Perfidia and Annie at the Oscars: Hollywood’s Gaze at Black Bodies

by | Feb 13, 2026 | Opinion

A still image from Ryan Coogler’s Sinners, featuring the characters Annie and Smoke.
(Credit: Warner Bros./Fair Use)

If Christians believe all humans are made in the image of God, then black women’s bodies are not problems to solve or fantasies to consume. They are sacraments of divine presence. Two movies nominated for Best Picture at this year’s Academy Awards center on black women’s bodies, or at least what America has thought and is thinking about black women’s bodies.

There are certainly more knowledgeable and expert people than I to explore this topic. My only qualifications are being raised by a single, black mother and raising two young,  adult black women. Plus, I watch a lot of movies.

Yet I remember clearly words I heard as a boy about my mother’s body, words I never heard about white women. And my wife, Rochelle, and I made it clear to our daughters: Though you are biracial, the world will see you as black.

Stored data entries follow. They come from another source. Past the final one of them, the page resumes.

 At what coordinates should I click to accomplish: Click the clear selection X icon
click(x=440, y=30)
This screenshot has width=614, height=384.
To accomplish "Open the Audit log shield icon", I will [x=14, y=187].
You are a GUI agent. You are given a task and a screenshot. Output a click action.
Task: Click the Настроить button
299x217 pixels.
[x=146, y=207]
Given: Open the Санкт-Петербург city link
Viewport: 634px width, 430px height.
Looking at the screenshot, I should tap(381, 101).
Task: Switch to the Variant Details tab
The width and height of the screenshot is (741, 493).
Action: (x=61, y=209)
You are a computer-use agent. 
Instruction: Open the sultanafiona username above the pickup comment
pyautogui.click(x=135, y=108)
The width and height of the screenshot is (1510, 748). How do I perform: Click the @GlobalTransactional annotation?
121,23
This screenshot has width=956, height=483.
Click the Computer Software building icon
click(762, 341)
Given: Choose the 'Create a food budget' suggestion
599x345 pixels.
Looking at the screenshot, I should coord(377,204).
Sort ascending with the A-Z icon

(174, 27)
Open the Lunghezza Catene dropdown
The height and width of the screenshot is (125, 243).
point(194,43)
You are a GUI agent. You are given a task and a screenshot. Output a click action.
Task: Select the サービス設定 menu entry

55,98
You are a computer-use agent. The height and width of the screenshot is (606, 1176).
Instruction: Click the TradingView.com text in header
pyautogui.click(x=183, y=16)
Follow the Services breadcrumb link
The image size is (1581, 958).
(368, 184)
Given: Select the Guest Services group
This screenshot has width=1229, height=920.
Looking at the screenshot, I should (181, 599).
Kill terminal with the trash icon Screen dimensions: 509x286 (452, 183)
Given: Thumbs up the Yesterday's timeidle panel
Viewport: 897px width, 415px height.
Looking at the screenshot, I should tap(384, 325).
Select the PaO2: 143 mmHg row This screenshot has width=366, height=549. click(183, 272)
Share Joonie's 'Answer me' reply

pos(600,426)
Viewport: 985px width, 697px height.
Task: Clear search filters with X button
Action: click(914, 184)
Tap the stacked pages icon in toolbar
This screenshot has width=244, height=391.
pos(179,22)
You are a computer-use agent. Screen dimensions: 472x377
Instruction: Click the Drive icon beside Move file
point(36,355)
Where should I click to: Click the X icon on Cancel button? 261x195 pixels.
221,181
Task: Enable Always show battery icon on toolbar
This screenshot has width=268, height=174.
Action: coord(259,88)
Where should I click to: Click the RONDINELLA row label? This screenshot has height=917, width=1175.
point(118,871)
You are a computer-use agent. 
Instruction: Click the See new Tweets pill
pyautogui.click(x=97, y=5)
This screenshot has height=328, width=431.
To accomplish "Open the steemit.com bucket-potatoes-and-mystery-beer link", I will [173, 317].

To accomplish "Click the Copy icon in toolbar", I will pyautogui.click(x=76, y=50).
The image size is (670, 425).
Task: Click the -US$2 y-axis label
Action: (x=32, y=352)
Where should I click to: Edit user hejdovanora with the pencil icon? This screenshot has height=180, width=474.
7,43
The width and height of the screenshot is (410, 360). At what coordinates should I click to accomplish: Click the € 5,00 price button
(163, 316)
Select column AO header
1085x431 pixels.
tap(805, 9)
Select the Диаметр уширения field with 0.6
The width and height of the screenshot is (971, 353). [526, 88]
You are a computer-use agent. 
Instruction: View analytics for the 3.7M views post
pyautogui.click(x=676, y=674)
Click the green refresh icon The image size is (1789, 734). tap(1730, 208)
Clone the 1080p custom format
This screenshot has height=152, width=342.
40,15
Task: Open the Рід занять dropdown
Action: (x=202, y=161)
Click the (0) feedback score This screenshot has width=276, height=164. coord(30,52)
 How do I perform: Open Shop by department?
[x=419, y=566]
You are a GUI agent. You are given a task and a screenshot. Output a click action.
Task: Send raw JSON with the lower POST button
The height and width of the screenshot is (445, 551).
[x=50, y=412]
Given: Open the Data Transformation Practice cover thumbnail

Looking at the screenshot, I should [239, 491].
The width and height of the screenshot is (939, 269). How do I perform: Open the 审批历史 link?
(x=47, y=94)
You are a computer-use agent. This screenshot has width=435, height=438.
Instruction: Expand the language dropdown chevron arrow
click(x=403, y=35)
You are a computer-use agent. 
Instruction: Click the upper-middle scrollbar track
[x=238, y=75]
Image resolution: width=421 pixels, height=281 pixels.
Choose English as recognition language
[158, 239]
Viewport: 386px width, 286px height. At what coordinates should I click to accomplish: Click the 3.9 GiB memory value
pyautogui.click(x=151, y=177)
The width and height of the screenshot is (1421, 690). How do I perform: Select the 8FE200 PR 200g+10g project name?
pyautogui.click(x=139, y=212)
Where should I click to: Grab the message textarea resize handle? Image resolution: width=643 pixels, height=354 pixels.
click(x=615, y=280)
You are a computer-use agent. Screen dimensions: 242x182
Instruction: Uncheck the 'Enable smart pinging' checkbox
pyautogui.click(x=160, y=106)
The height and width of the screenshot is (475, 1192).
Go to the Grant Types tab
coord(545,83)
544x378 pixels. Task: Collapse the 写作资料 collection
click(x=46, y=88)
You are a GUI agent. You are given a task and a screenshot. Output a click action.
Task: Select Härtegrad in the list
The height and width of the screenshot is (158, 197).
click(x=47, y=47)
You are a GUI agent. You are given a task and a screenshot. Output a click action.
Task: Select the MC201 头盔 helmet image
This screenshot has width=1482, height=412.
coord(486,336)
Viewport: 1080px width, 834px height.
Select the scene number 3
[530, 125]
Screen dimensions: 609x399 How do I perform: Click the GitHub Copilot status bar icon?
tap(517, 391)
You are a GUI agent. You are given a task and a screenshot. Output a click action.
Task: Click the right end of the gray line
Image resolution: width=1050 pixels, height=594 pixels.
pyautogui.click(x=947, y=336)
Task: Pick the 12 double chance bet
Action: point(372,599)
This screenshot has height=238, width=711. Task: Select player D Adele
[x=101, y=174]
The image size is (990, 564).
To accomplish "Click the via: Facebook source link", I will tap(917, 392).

What’s more, this is not really about black women. This is about how the rest of us see black women’s bodies. It’s our problem to solve—our sin, not theirs.

Hollywood’s treatment of black women’s bodies is a long, bruising story of projection and control. The film industry has long been a purveyor of a limited, stereotypical and wrong racial imagination about black women.

A few of the more obvious stereotypes have been the controlling images of the Jezebel (hypersexual and irresponsible), the Mammy (nurturing but desexualized), and the Sapphire (angry and emasculating), which are not just stereotypes; they are tools for managing white fear and white desire. 

One film nominated for Best Picture, One Battle After Another, leans heavily in one of these directions. Sean Penn’s Col. Steven J. Lockjaw is an avowed racist who leads a military unit dedicated to rounding up and imprisoning immigrants and/or minorities. Later in the film, Lockjaw has the opportunity to join a racist secret society called the Christmas Adventurers.

The only problem is that years before, Lockjaw had fallen in love, or at least lust, with Perfidia, played by Teyana Taylor, a black woman whom he handled after she left The French 75, the revolutionary group that encounters Lockjaw early in the film.

Lockjaw and Perfidia discover a fetishized relationship centered around guns, power, and domination. At one point, Lockjaw meets Perfidia’s partner in the grocery store and professes how he loves black women.

In One Battle After Another, Perfidia is the Jezebel archetype. Through multiple modes of Hollywood filmmaking, we are supposed to see Perfidia as hypersexual. Her body is the battlefield on which white men’s fantasies about danger, deviance, and disposability are acted out. 

But that’s only one aspect of the Jezebel nature. She also has to be irresponsible. In One Battle After Another, Perfidia proclaims that she always has to put herself first, which is what she does. In one tight sequence, she abandons her baby daughter and turns in the names of other French 75 members to Lockjaw to secure her own future.

Her choice is a racist trope: the irresponsible black mother who chooses pleasure over parenthood. One Battle After Another, some have said, takes every racial stereotype of black women and hardens it in viewers’ imaginations.

In contrast, Ryan Coogler’s Sinners presents us with a different vision of black women. Here we meet Annie, played by Wunmi Mosaku, whose body does not follow the Hollywood script for desirability. Her body is portrayed as sensual, yes, but also powerful, knowledgeable, and spiritually authoritative.

Like Perfidia, Annie is meant to be seen as attractive, even though she does not fit Hollywood’s narrow, unrealistic expectations. More than that, she is the sage of the community.

She knows the names of children, accepts the payment methods available to her customers, and is rooted in the soul of Mississippi. She is the first to recognize the dangers vampires face and how best to respond. Annie is the one throughout the story with her head on straight. 

Her body is not merely a location for eroticism, but is a signal to the depth of both her knowledge and soul. Annie disrupts the hegemonic script against white beauty standards that only render a certain kind of black woman as desirable. And what’s more, the film does not comment on her beauty; we are expected to see the fullness of who she is and accept it.

Sinners is subverting what we imagine when we think of black women, while One Battle After Another is trading on old and tired white mythologies.

The central difference between these two films is obvious: We get vastly different perspectives when we hear communities tell their own stories. It is always outsiders who need to be reminded that different races, genders, ethnicities, and so on are “made in the image of God.” The community never forgets that about itself. 

That means when any community tells its stories, the most important aspect of its existence is already embedded in the telling. When others tell a community’s stories, the most we can hope for is that they remember to see the Imago Dei in their neighbors. A community narrating its own stories leads to fuller narratives.  

The Christian’s role then is to have open ears to the stories of others. To see one another as they see themselves and take their stories seriously. We have to discipline ourselves not to accept others only as we see them in our minds.